**Exercise**. Would you please return the lines of the entries below starting at the line that has "Identify the click" and ending at the line that has "[Decrement] (766, 279)", both included, exactly as they are?

[Records to use Boundary: Start]

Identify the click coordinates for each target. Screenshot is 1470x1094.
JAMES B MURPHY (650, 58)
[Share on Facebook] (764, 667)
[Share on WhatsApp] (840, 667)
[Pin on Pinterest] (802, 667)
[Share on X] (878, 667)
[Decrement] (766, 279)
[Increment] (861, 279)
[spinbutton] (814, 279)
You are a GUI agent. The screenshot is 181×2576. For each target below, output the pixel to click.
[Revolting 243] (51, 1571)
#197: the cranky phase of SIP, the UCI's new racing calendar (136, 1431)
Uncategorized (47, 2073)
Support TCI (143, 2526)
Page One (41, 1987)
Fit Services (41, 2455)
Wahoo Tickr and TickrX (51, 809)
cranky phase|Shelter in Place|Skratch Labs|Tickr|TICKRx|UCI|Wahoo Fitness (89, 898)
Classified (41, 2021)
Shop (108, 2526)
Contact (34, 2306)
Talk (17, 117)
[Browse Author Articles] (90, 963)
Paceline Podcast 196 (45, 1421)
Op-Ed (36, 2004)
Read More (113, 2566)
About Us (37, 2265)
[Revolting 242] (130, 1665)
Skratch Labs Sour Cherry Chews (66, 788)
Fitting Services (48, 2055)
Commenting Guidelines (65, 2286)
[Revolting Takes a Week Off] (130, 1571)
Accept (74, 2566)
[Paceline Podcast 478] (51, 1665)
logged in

[Records to use Boundary: End]
[Records to use Boundary: Start]

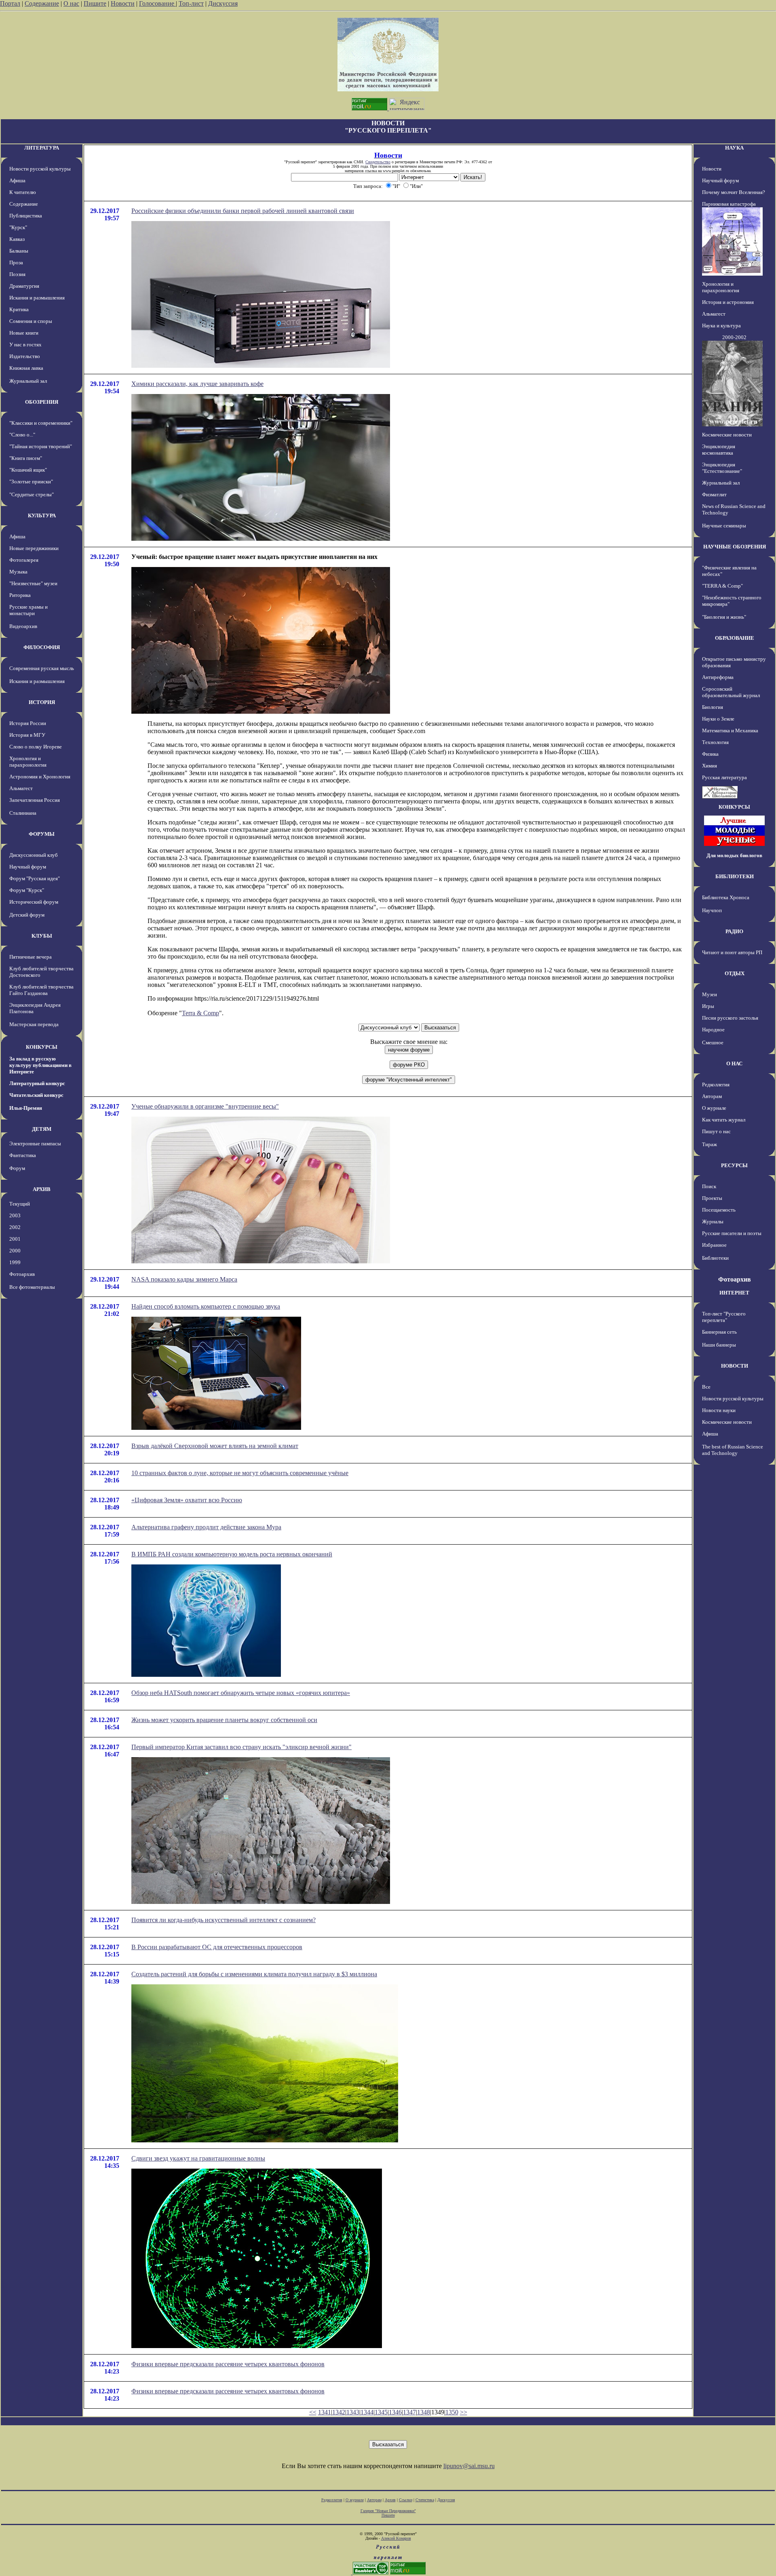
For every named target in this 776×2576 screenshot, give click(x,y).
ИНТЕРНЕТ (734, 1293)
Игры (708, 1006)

[Records to use Boundary: End]

**Written reply**.
Identify the click coordinates for each target. Screenshot is 1470x1094.
JAMES B MURPHY (650, 58)
[Share on Facebook] (764, 667)
[Share on WhatsApp] (840, 667)
[Pin on Pinterest] (802, 667)
[Share on X] (878, 667)
[Decrement] (766, 279)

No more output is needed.